0

I have the following query on the AdventureWorks2012 database

SELECT  productid,
        productname,
        unitprice,
        CASE
            WHEN unitprice < 20.0 THEN 'LOW'
            WHEN unitprice < 40.0 THEN 'MEDIUM'
            WHEN unitprice >= 40.0 THEN 'HIGH'
        END pricerange
FROM    Production.Products
ORDER BY
    CASE
        WHEN pricerange < 'LOW' THEN 1
        WHEN pricerange < 'MEDIUM' THEN 2
        WHEN pricerange >= 'HIGH' THEN 3
    END ASC
GO

The ORDER BY happens after the SELECT statement, but the pricerange column name cannot be accessed? I assume that pricerange in the SELECT statement is calculated after ORDER BY is called? Why is this?

NomenNescio
  • 2,899
  • 8
  • 44
  • 82
  • 1
    Are you sure this actually works? I'm pretty sure it didn't use to, though some version of SQL Server might have allowed this. What version of SQL Server are you using? In any case what and when is calculated isn't clear cut in SQL - it's a declarative language, not an imperative one, so the order of execution isn't fixed. The execution engine figures out the best way to execute the query (you can include the execution plan to check it out). – Luaan Aug 07 '15 at 14:48
  • @Luaan it does not work, that's why I asked it :) – NomenNescio Aug 07 '15 at 16:03
  • Could it be that the `pricerange` column name is ambiguous? Perhaps there's already a `pricerange` column in the `Products` table? – Luaan Aug 07 '15 at 17:26
  • You know that your ordering doesn't have any sense, right? Because even if it worked, you are comparing strings... `pricerange < 'LOW'` will be true only when `pricerange` is `'HIGH'`, because `'HIGH' < 'LOW'`... – xanatos Aug 10 '15 at 11:47
  • @xantos Yeah I know, I just wanted to know why it didn't work. – NomenNescio Aug 10 '15 at 11:48

2 Answers2

3

SQL is a declarative language, not an imperative one. The order of execution isn't defined, and it isn't always the same.

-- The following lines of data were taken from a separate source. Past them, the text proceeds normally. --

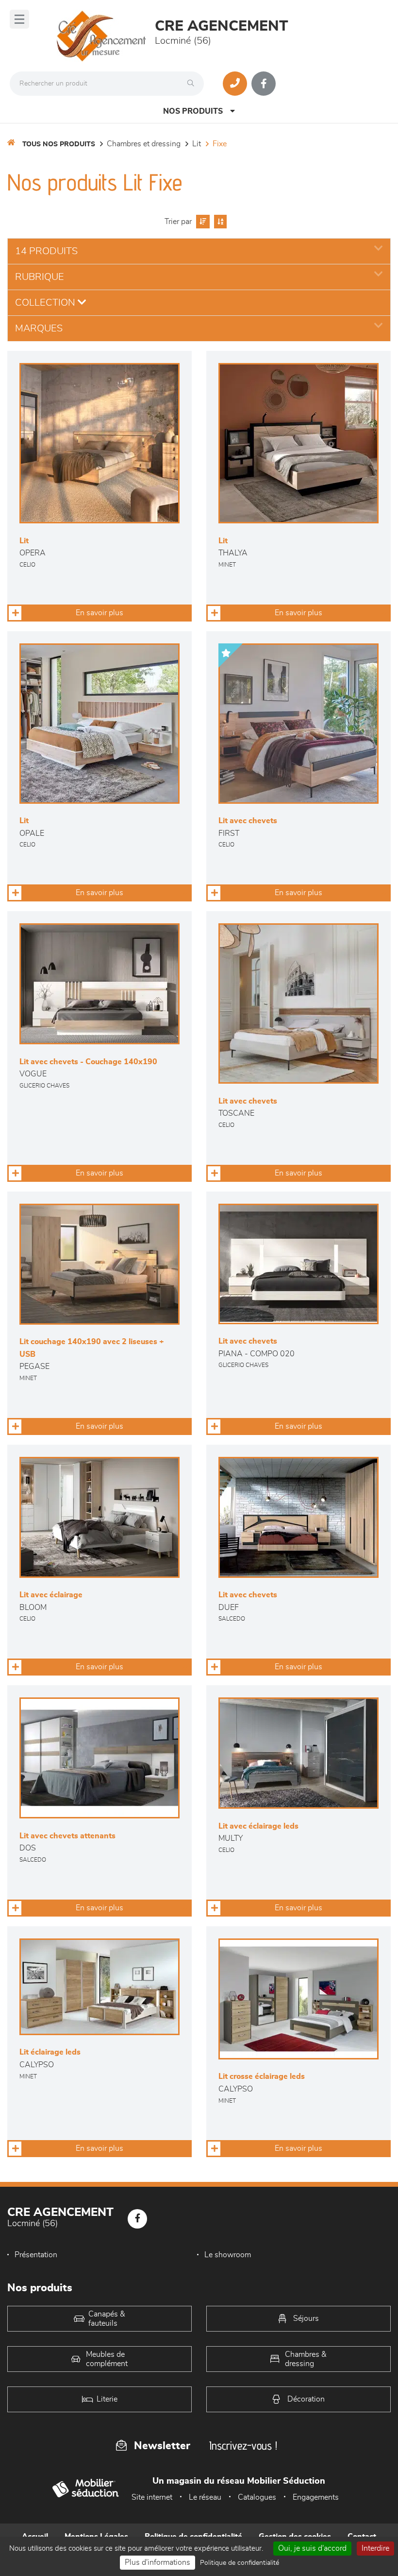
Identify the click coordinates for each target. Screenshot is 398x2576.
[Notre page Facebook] (263, 83)
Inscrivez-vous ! (243, 2445)
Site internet (152, 2497)
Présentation (36, 2255)
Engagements (316, 2497)
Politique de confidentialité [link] (239, 2562)
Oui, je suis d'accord (312, 2548)
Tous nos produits (58, 144)
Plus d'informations (157, 2562)
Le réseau (205, 2497)
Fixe (220, 144)
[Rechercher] (193, 83)
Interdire (375, 2548)
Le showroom (227, 2255)
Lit (196, 144)
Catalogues (257, 2497)
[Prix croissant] (202, 221)
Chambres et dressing (144, 144)
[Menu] (19, 19)
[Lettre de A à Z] (219, 221)
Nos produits (193, 111)
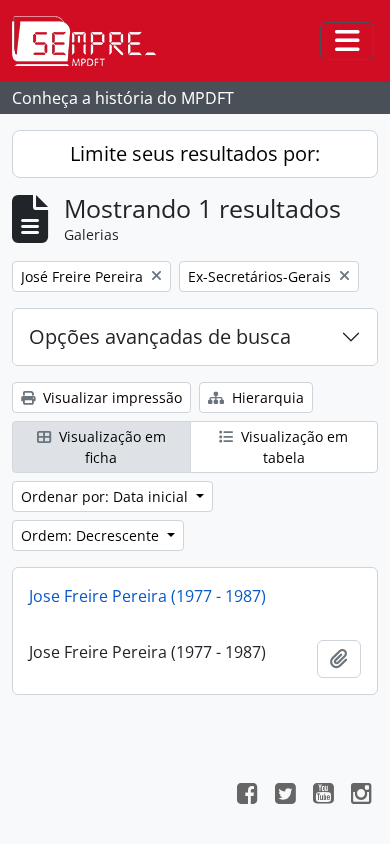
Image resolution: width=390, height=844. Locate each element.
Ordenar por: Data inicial (106, 496)
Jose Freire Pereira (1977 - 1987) (147, 596)
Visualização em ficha (110, 447)
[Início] (92, 41)
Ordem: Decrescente (92, 535)
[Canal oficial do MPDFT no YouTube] (323, 796)
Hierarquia (266, 397)
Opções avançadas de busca (160, 336)
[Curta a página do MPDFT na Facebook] (247, 796)
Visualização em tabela (292, 447)
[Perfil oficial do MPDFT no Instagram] (361, 796)
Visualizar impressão (110, 397)
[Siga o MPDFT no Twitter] (285, 796)
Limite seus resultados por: (195, 153)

In any case, order of execution isn't really important. The major point is that of scope - and pricerange isn't in scope anywhere within that select statement. Rather than thinking about the order in which lines of code appear (as in imperative programming), you should think about how each expression wraps another expression.

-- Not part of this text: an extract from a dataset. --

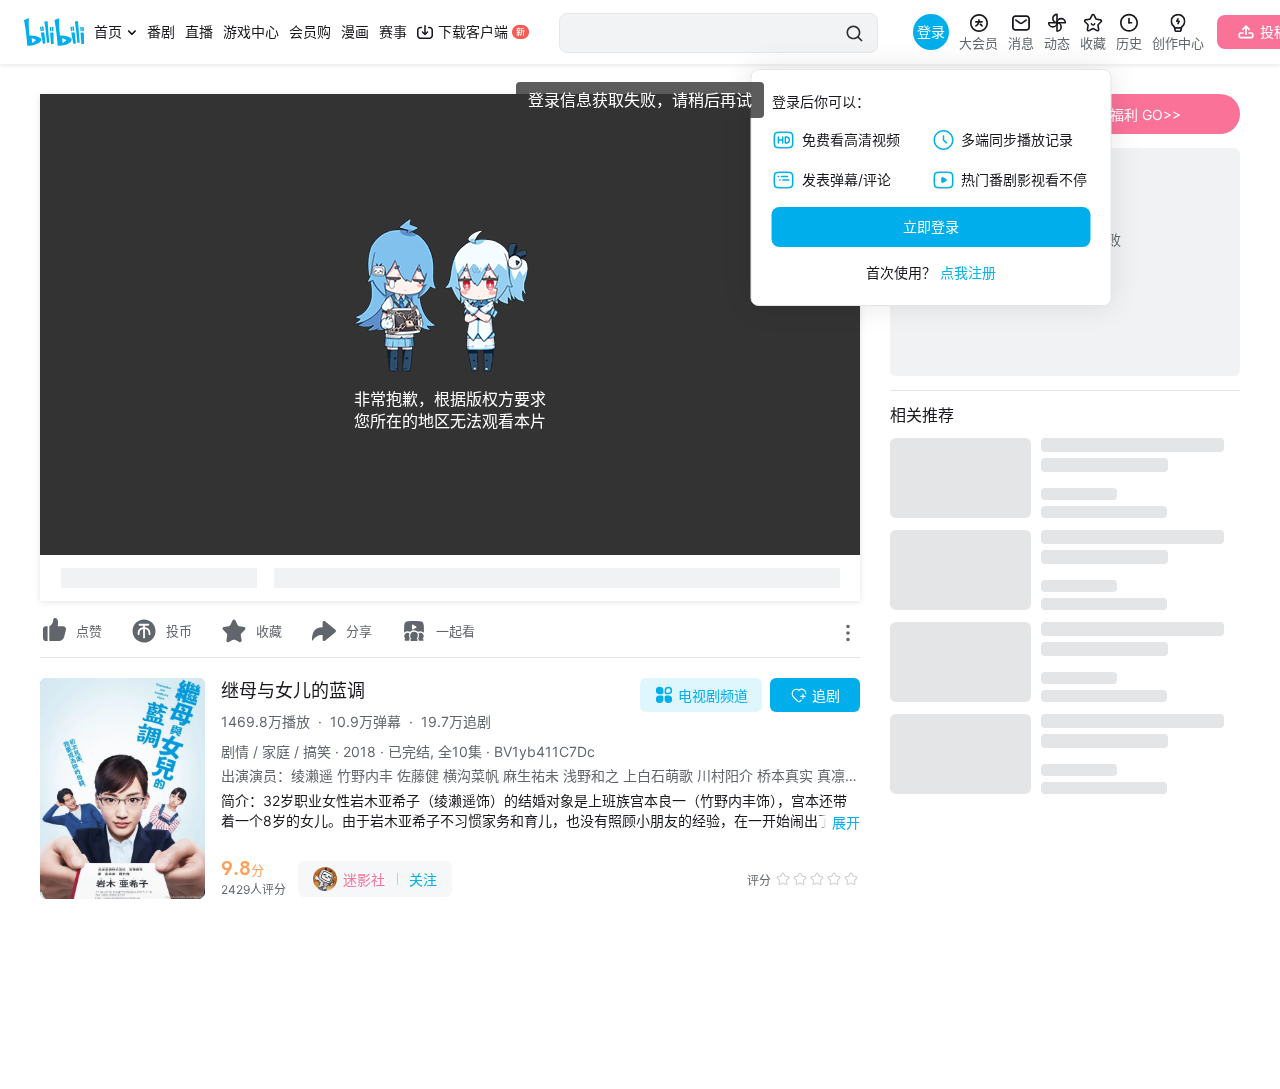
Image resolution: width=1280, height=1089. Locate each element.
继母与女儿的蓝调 (293, 690)
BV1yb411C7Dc (544, 751)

In this case, you're doing something like this:

Select(OrderBy(From(Products), ...), ...)

You have two ways around this - one option is to use the same case in the order by as the one you use in the select (don't worry, the engine is smart enough not to do the work twice). The second is to wrap your query in another query that does the actual ordering:

select * from
(
  SELECT  productid,
          productname,
          unitprice,
          CASE
              WHEN unitprice < 20.0 THEN 'LOW'
              WHEN unitprice < 40.0 THEN 'MEDIUM'
              WHEN unitprice >= 40.0 THEN 'HIGH'
          END pricerange
  FROM Production.Products
)
ORDER BY
    CASE
       WHEN pricerange < 'LOW' THEN 1
       WHEN pricerange < 'MEDIUM' THEN 2
       WHEN pricerange >= 'HIGH' THEN 3
    END ASC

But keep in mind that you're dealing with expression trees here, not command lists. You're describing what you want, not how it's going to execute. The how is the execution engine's job.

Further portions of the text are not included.